Andrea, alone at her house with Jesse, declares herself up for some this heavily hyped blue meth "if you're holding." "What kind of mom gets wasted with a little kid to take care of?" Jesse asks.

"You gonna come in my house and judge me?" asks Andrea. The two discuss her struggle to spare Brock the fate of Tomas, who became involved with a gang as a child. At age ten, he killed a rival dealer as part of an initiation rite. "Just rode up on his bike and shot him," Andrea says.
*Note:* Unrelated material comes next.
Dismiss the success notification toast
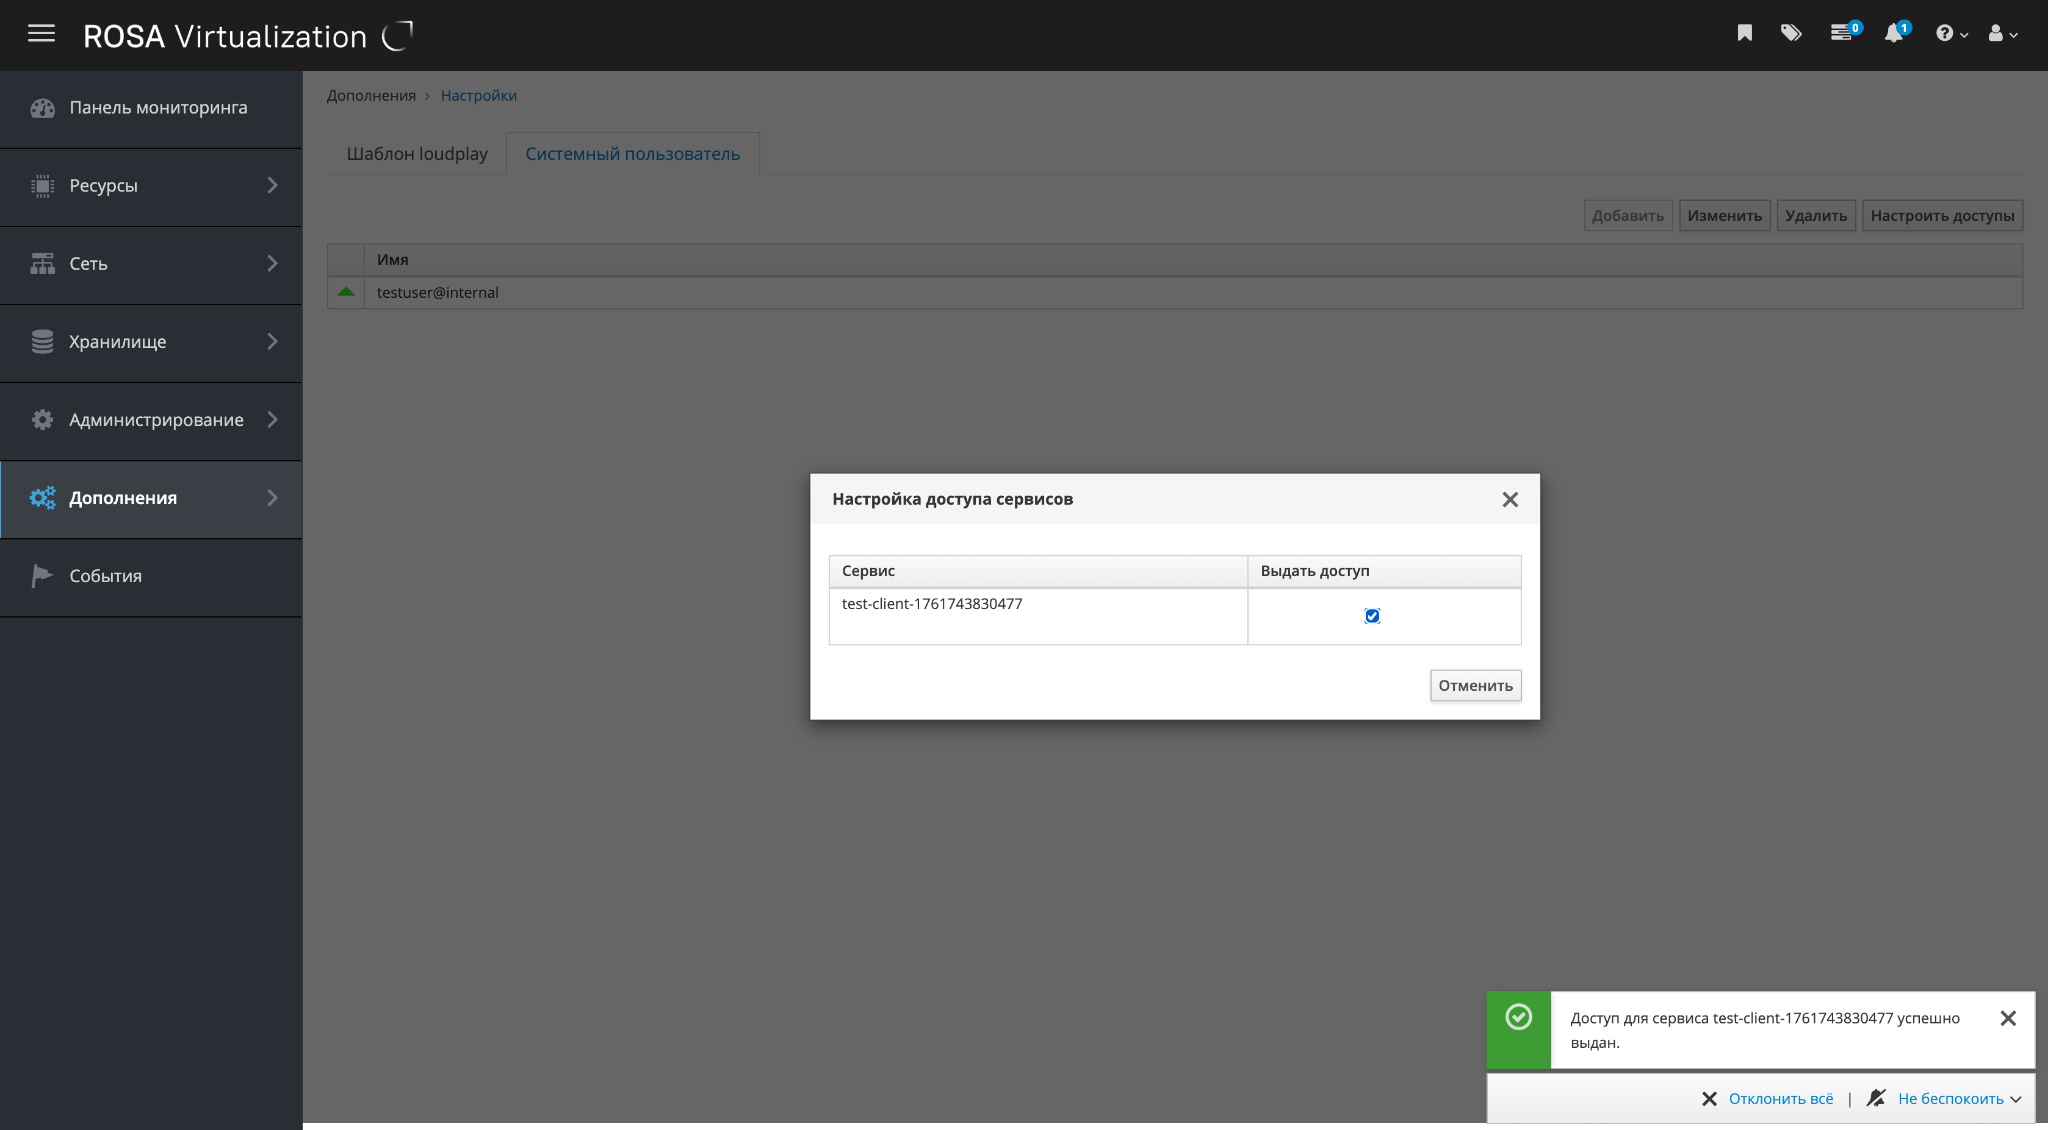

As this shooting sounds eerily familiar to Jesse, he grimly quizzes her about the details.

Over at the hospital, Marie excitedly tells Hank that he will soon be released. Physical therapy equipment and a hospital bed have already been installed at home. "I leave this hospital when I walk out of here," Hank replies. "And not before."

That night at the White home, Walt explains the "Danny" concept to Skyler, who proposes that she perform that role at the car wash. Walt objects to her involvement. "I'm in this," she says, because the two are married. "We're divorced," says Walt. "Right?"

Skyler reveals that she never filed the divorce papers. "Married couples can't be compelled to testify against one another," she points out.

Gus surprises Walt with an invitation to his home for dinner. "We're working together," says Gus. "Why not break bread together?" Gus offers to help Walt avoid mistakes that he himself made starting out. His first piece of advice: "Never make the same mistake twice."

The next day, Jesse drives to the corner where Combo was shot. He spots Tomas on his bike and asks to buy meth. Moments later, a black car drives up. Inside are the dealers who tried to intimidate Combo the day he died. Jesse hands them money.

The car drives away. Tomas slips the meth to Jesse, who holds his gaze. "Bounce," Tomas orders. Breathing heavily, Jesse stalks away.